Woodhead Publishing
- Parent company: Elsevier
- Founded: 1989
- Founder: Martin Woodhead
- Headquarters location: Sawston, Cambridge
- Publication types: Books
- Imprints: Chandos Publishing, Horwood Publishing
- Official website: www.elsevier.com/books-and-journals/woodhead-publishing

= Woodhead Publishing =

Academic publishing company

Woodhead Publishing Limited was established in 1989 as an independent international publishing company of science and technical books. The company publishes books in association with The Textile Institute, Cambridge International Science Publishing. They have previously published books in association with The Institute of Materials, Minerals and Mining (IOM^{3}) and the European Federation of Corrosion.

==History==
In December 2008 Woodhead Publishing acquired the backlist, future titles and imprint of Chandos Publishing in Witney, Oxford, UK, comprising over 250 books in the fields of library and information management, knowledge management and Asian Studies.

In 2011 they launched Woodhead Publishing Online, a resource of scientific, technical and information trends, comprising over 800 e-books, containing 12,000 chapters. This resource was hosted by MetaPress, a division of EBSCO Industries Inc.

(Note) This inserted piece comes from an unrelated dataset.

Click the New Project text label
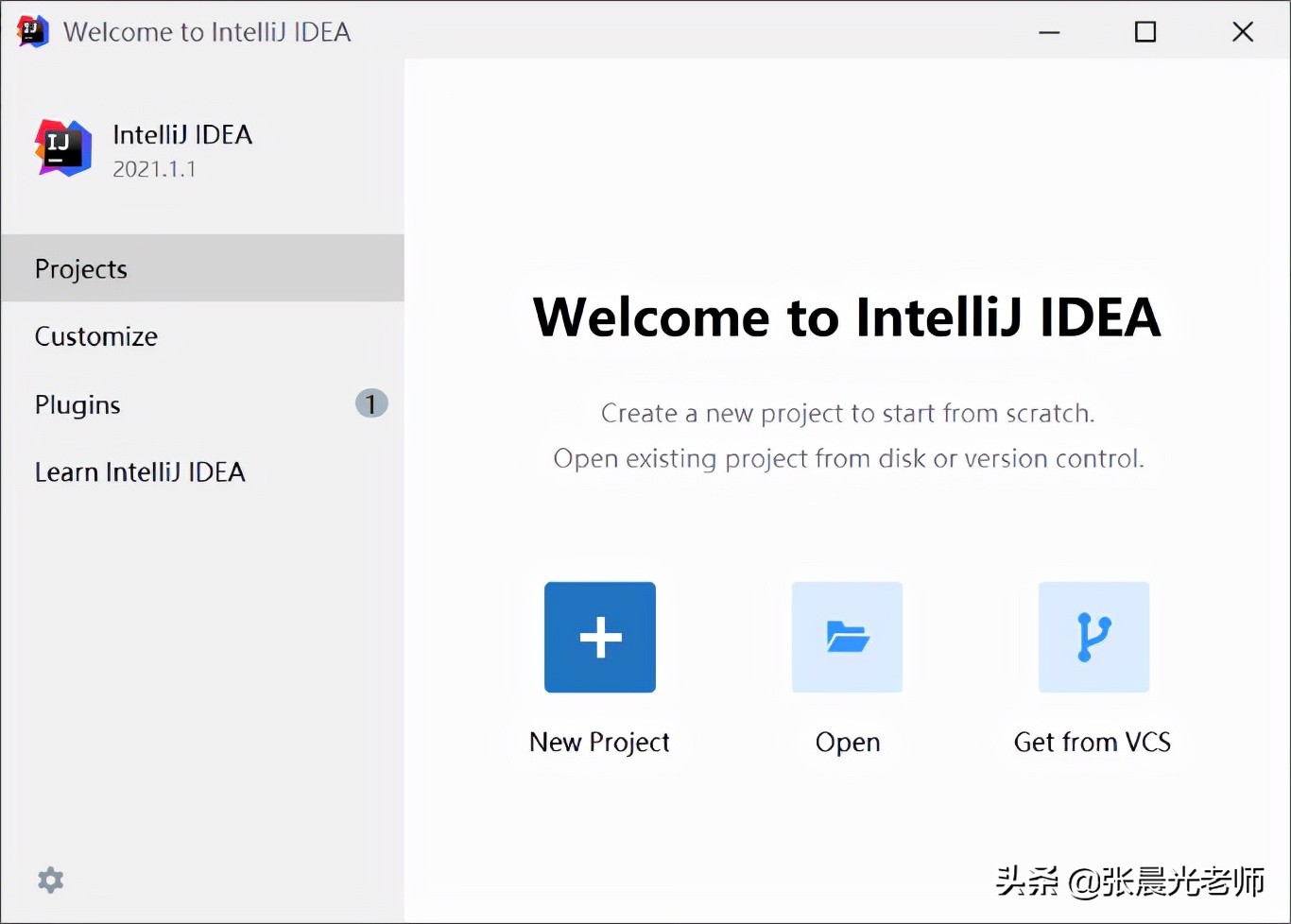The height and width of the screenshot is (924, 1291). 599,743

Woodhead (and its imprint Chandos) was acquired by Elsevier in August 2013.

Its current areas of publication include food science, technology and nutrition, materials engineering, welding and metallurgy, textile technology, energy and environmental technology, watershed science, finance, commodities and business studies, mathematics and biomedicine.

==Imprints==
- Chandos Publishing
- Horwood Publishing
- Abington Publishing

==Nominations and awards==
In 2013, the company was announced as a contender for the Frankfurt Book Fair Academic & Professional Publisher of the Year award at this year's Independent Publishing Awards. Judges stated that "Woodhead has built up an unrivalled knowledge of its niche subjects and customers."

In 2012, the company was awarded the London Book Fair International Achievement Award by the Independent Publishers Guild.